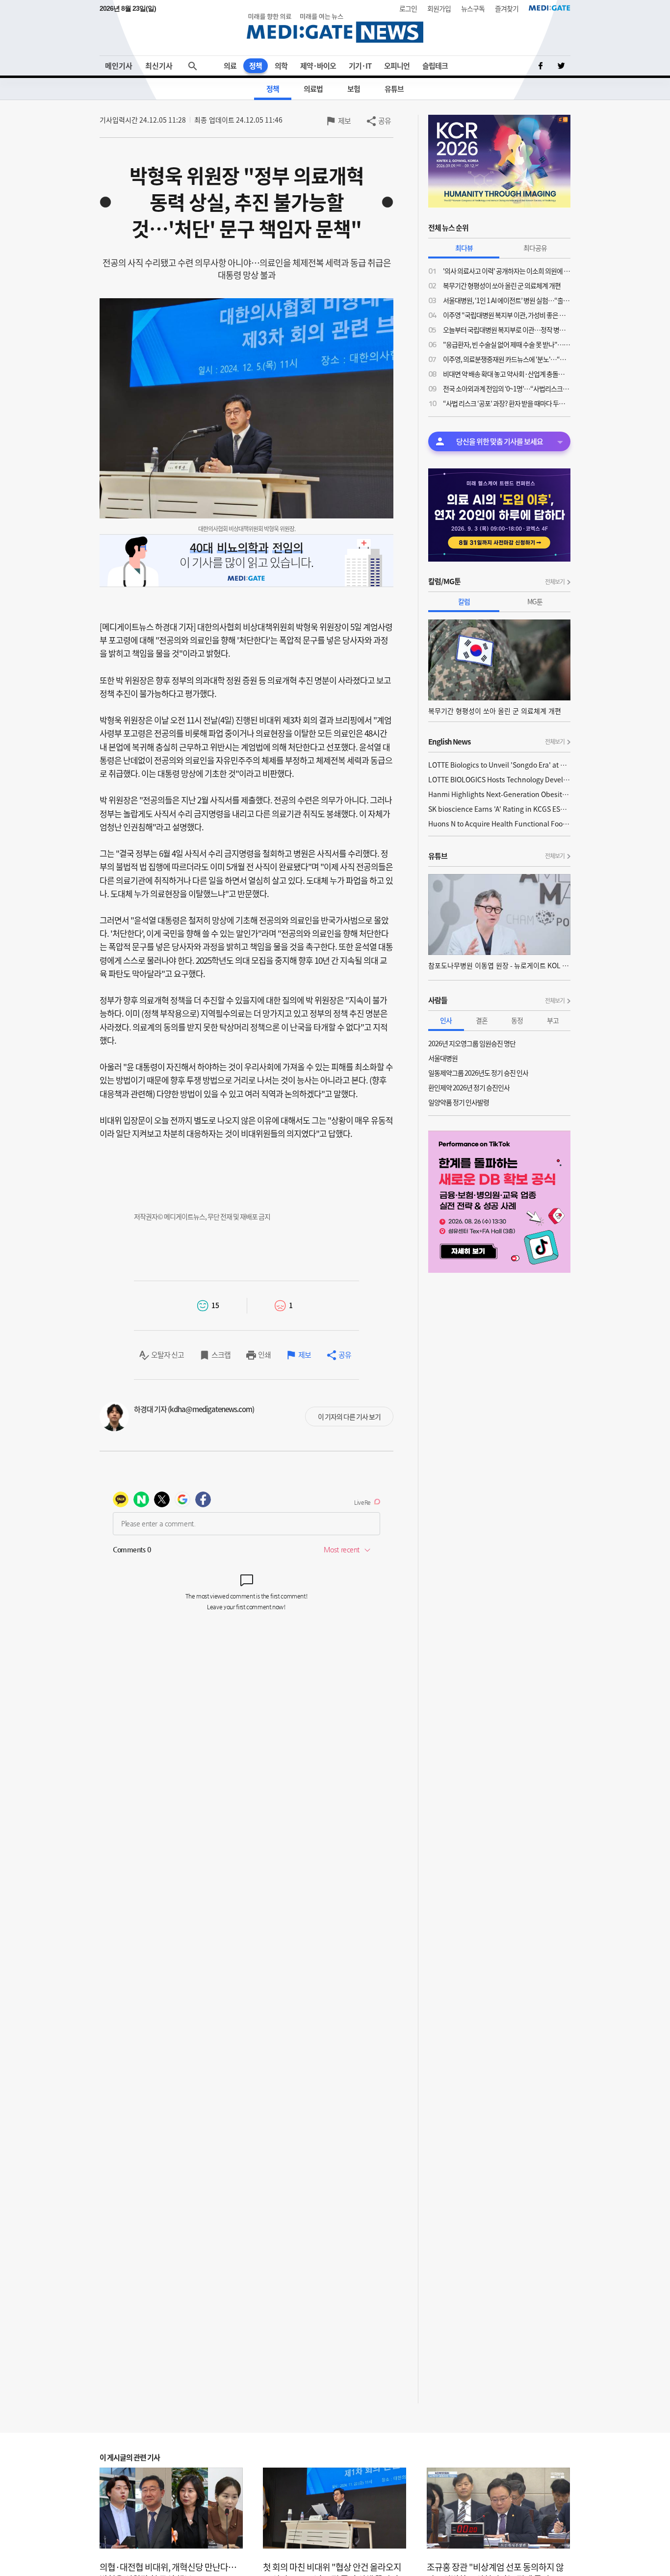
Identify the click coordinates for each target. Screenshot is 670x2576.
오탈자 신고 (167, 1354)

********

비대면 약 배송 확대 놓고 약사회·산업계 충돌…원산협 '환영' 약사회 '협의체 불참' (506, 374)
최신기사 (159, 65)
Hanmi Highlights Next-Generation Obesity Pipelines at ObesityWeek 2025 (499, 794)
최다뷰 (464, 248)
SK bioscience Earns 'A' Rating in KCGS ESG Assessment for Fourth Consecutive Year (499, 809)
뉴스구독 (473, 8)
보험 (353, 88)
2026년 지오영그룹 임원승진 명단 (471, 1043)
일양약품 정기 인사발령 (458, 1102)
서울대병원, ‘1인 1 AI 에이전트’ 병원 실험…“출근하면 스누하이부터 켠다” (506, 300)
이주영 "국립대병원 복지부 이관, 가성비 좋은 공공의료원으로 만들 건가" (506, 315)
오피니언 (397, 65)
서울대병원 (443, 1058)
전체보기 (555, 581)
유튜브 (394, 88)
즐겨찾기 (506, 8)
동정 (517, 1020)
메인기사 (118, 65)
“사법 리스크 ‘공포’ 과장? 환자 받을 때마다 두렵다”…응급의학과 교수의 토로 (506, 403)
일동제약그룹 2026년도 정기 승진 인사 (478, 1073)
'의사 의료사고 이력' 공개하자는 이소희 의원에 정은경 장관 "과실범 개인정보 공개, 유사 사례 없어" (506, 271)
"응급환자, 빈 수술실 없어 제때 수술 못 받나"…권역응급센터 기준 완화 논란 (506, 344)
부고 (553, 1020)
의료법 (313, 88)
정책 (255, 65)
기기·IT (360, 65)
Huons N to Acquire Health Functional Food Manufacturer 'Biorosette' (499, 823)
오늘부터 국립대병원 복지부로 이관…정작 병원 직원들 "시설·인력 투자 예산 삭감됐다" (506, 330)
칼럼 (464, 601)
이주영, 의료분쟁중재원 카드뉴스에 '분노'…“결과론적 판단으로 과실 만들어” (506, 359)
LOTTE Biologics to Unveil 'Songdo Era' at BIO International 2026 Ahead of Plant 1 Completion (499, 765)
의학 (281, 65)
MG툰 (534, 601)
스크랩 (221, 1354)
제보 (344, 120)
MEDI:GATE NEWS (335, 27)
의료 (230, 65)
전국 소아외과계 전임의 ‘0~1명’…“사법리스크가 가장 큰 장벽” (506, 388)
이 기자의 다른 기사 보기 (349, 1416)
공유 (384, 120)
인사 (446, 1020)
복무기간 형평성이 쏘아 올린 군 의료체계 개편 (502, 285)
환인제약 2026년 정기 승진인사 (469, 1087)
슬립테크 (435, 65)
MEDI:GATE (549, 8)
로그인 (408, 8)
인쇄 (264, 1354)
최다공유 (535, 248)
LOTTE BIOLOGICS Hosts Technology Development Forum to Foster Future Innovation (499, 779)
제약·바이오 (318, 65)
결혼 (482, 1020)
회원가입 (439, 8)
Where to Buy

********

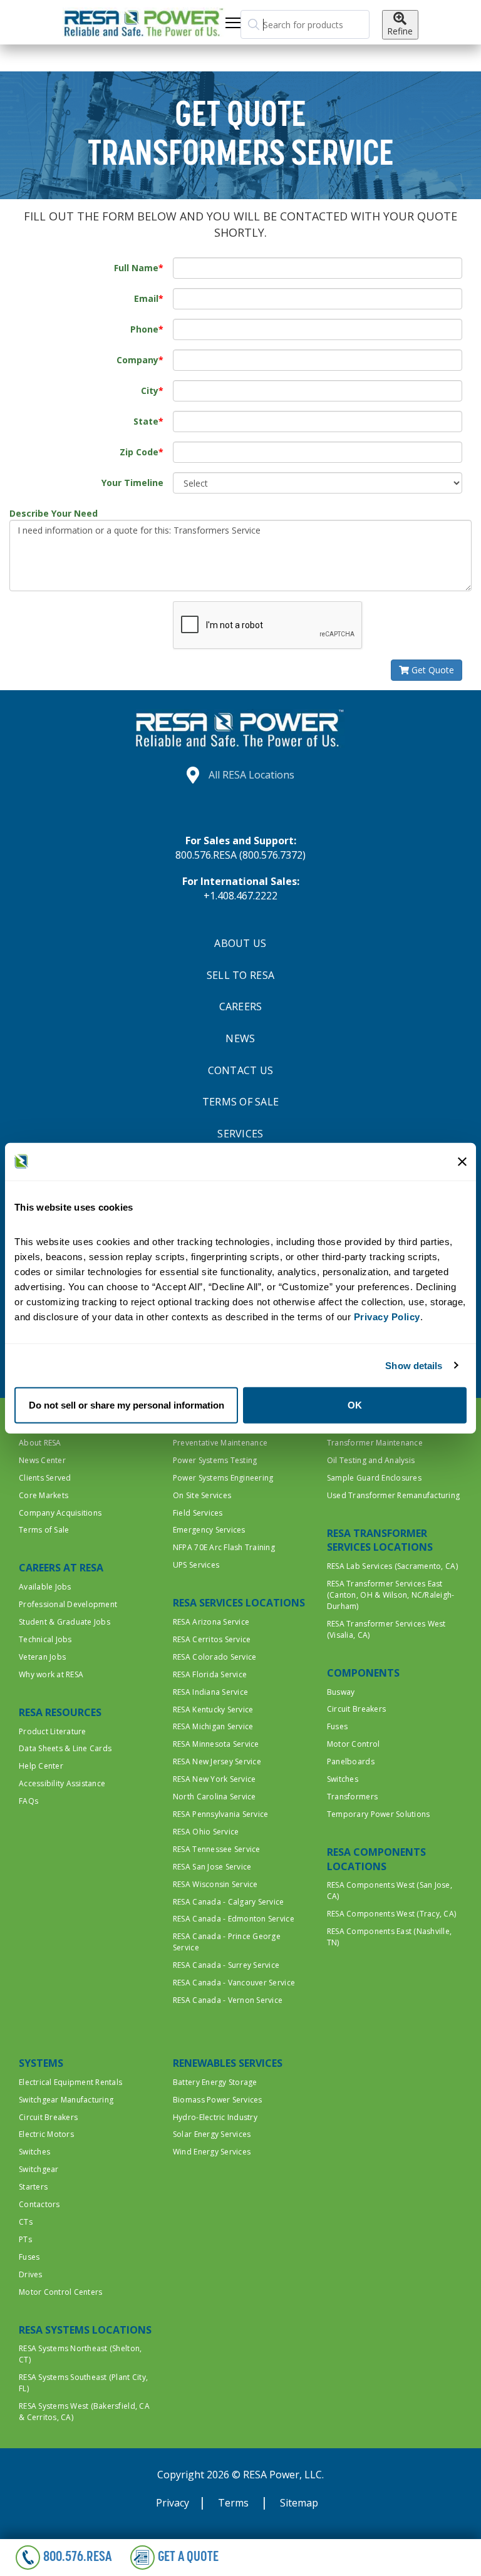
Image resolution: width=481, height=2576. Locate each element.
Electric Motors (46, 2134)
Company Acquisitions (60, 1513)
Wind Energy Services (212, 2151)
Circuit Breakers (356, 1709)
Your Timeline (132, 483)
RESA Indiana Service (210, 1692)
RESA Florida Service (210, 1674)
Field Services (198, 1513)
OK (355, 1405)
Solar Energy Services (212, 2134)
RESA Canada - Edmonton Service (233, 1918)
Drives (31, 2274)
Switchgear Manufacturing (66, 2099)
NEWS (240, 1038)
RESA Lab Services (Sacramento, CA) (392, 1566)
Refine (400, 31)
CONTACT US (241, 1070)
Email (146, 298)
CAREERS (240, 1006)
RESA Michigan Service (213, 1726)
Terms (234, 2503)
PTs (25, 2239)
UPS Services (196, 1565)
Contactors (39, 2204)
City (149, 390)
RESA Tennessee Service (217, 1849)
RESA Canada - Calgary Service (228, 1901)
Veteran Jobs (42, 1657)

********

List all lines above in which the string "each" appears.

Identify the click coordinates for each target. Screenshot is 670x2576.
Image resolution: width=481, height=2576. Locate each element.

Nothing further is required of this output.